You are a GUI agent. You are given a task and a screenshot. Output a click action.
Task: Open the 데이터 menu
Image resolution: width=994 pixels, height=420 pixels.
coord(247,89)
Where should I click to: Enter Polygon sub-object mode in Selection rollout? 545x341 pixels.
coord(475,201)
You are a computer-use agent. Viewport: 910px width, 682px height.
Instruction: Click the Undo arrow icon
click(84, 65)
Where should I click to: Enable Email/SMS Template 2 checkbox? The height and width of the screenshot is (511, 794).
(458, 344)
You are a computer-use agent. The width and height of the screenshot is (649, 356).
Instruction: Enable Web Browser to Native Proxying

————————

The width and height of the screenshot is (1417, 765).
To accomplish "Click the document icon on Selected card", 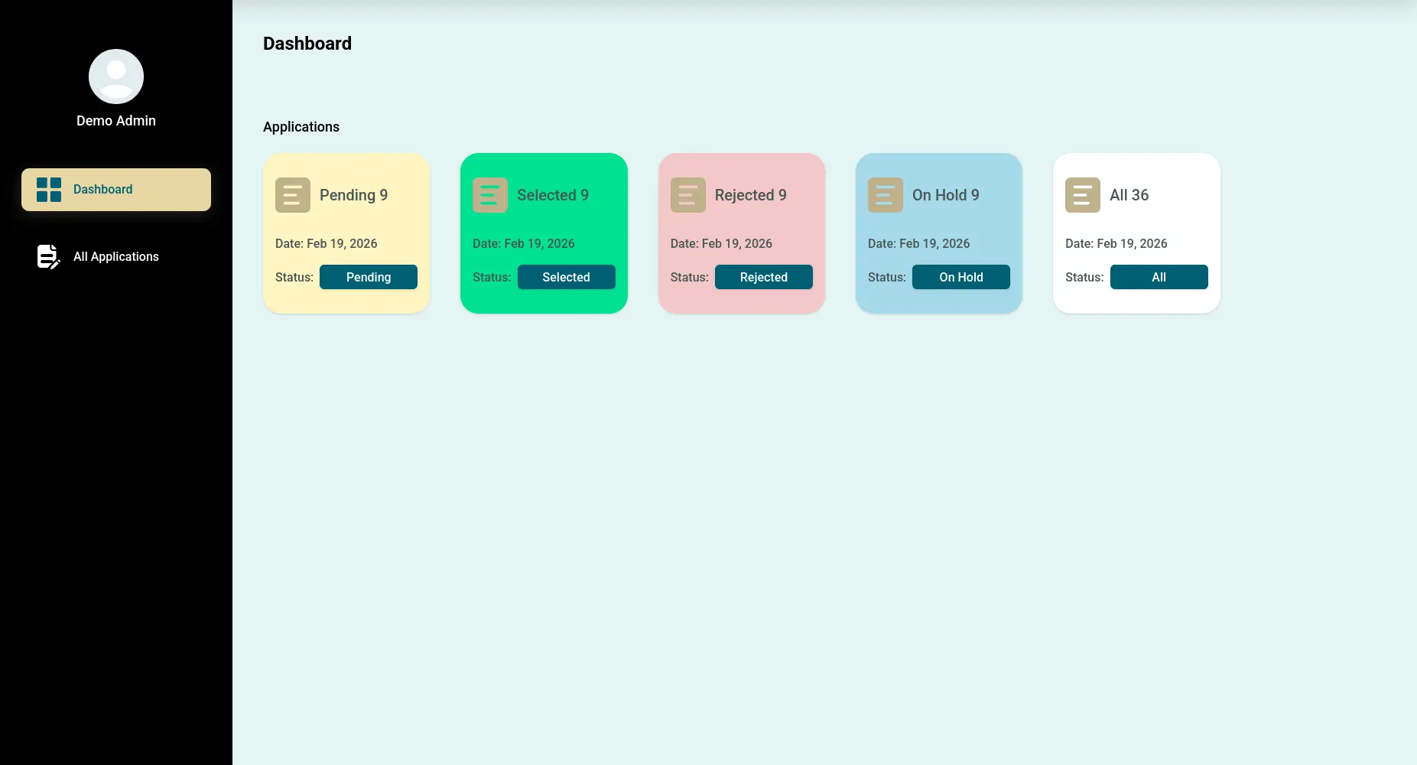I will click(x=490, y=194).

————————

Given the records above, restate word for word only the lines starting at the one with "You are a computer-use agent. The" and ending at the one with "Instruction: Enable Web".

You are a computer-use agent. The width and height of the screenshot is (649, 356).
Instruction: Enable Web Browser to Native Proxying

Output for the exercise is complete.